>> Start Data section

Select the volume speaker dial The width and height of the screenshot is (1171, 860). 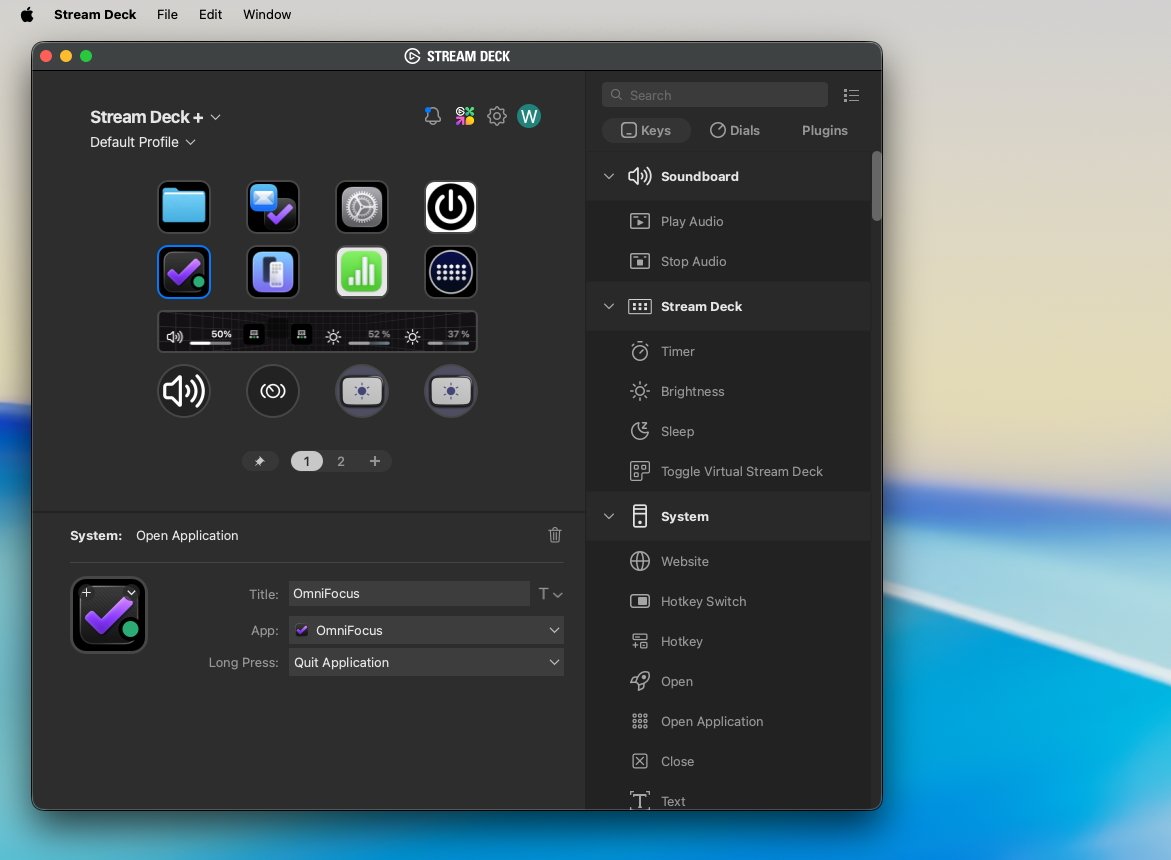coord(184,391)
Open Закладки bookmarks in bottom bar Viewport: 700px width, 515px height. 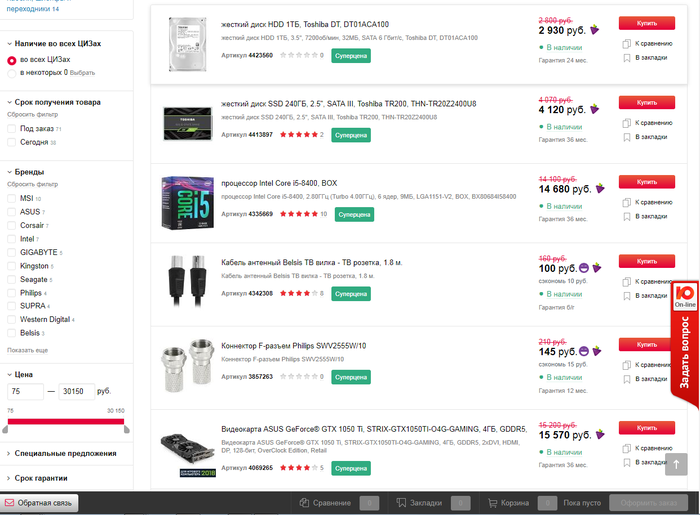[x=425, y=503]
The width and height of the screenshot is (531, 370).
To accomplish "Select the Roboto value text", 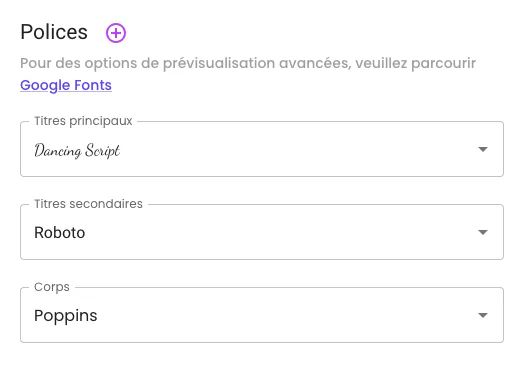I will click(x=60, y=233).
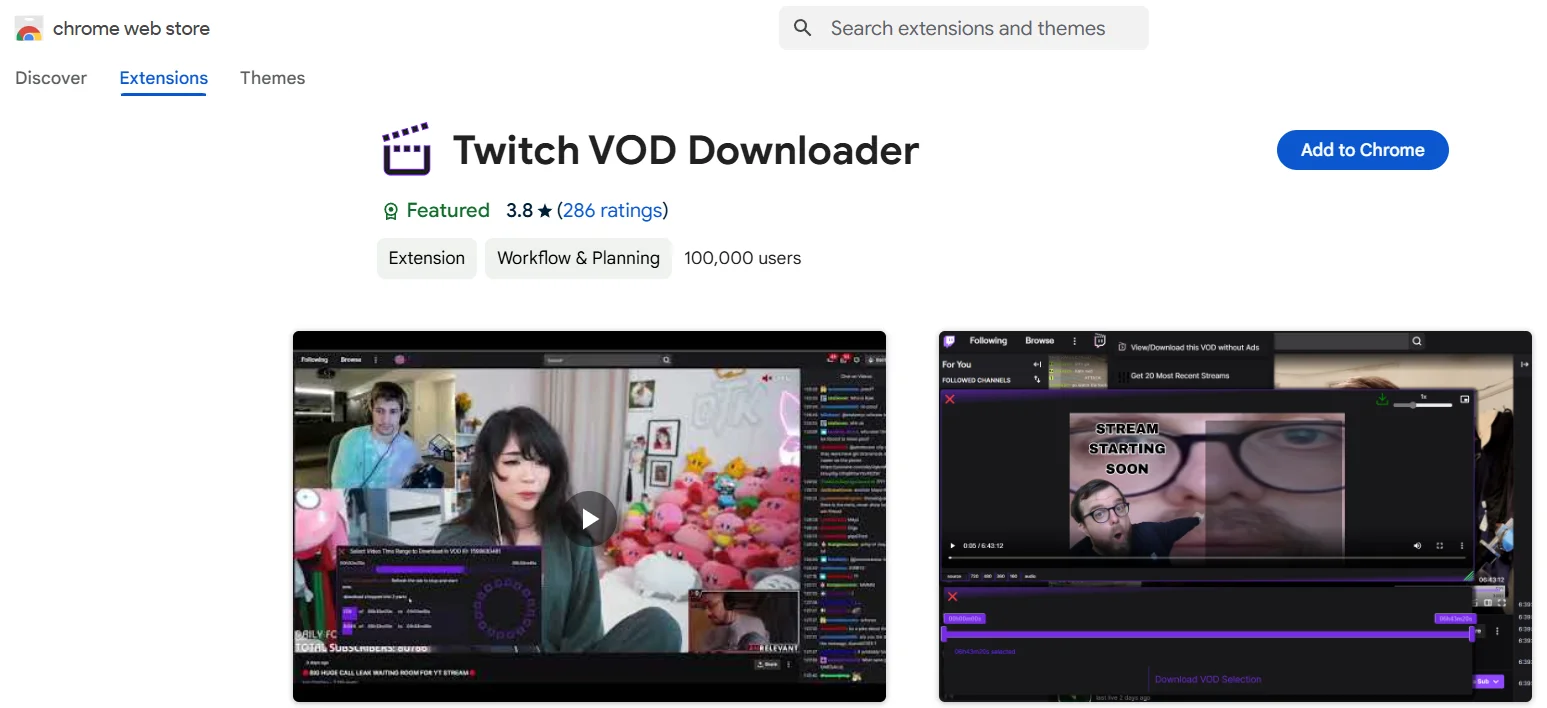The image size is (1547, 708).
Task: Click the sort arrows beside FOLLOWED CHANNELS
Action: (x=1037, y=379)
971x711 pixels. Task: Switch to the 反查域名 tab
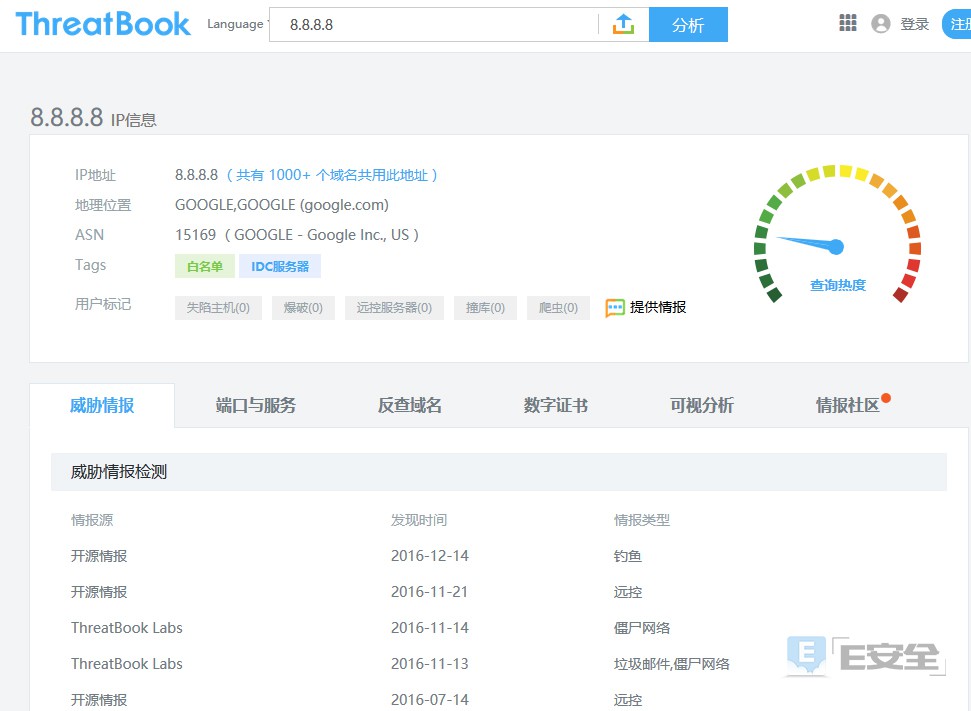(x=410, y=405)
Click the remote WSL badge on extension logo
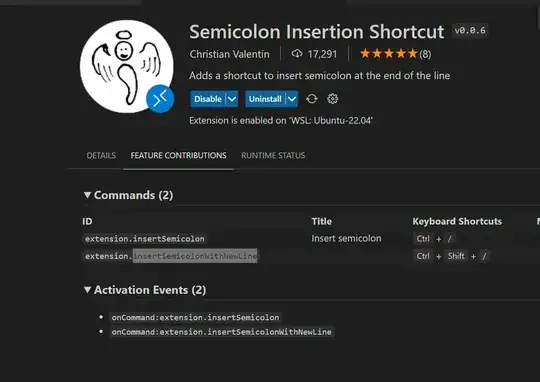540x382 pixels. click(160, 99)
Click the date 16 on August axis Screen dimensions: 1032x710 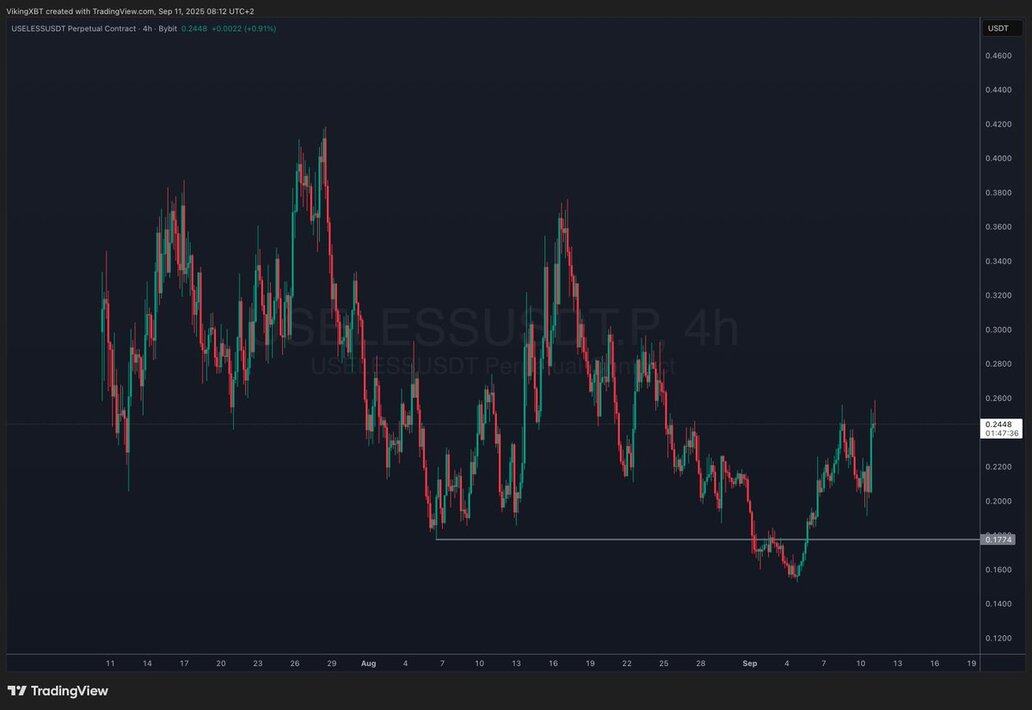(x=553, y=663)
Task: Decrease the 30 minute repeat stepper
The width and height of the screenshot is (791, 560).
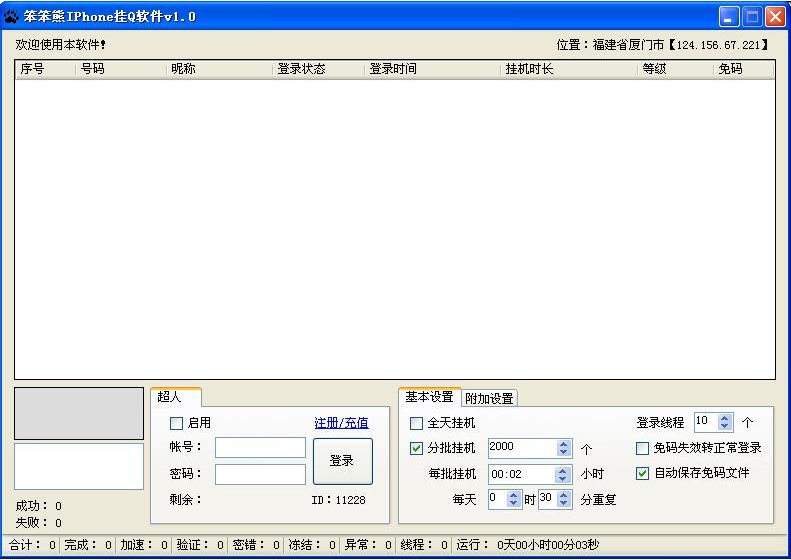Action: (x=564, y=503)
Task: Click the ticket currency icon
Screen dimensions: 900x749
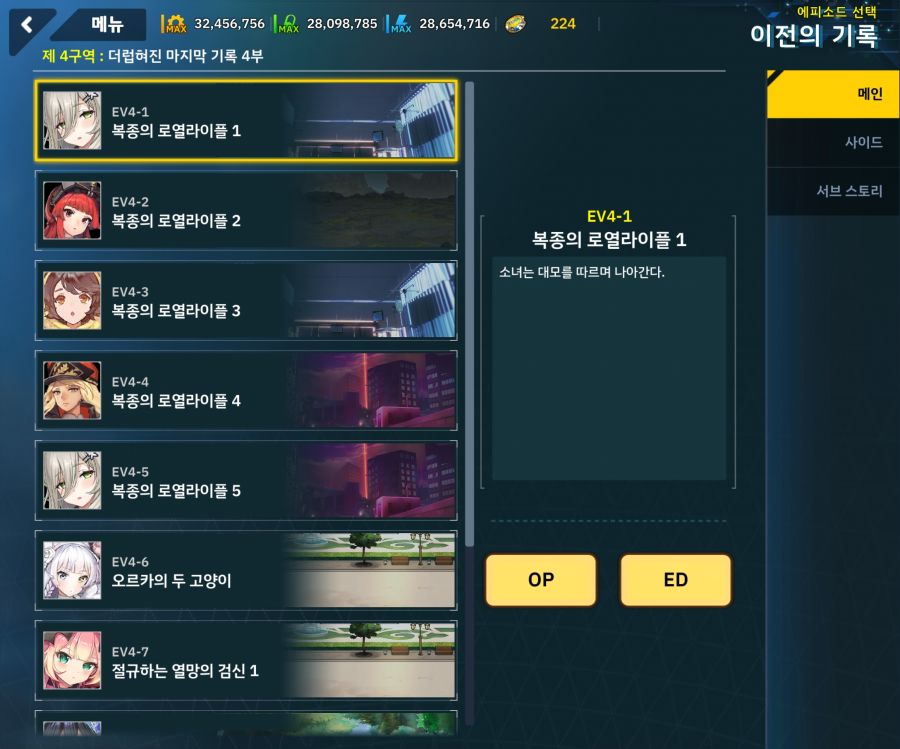Action: point(515,24)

>> End Data section

Copy the lines above word for word, beginning at the line that contains "Task: Decrease the 30 minute repeat stepper" and continuing through the last line, and leave out the pictures.

■ **Answer to the task**
Task: Decrease the 30 minute repeat stepper
The width and height of the screenshot is (791, 560).
Action: (x=564, y=503)
Task: Click the ticket currency icon
Screen dimensions: 900x749
Action: point(515,24)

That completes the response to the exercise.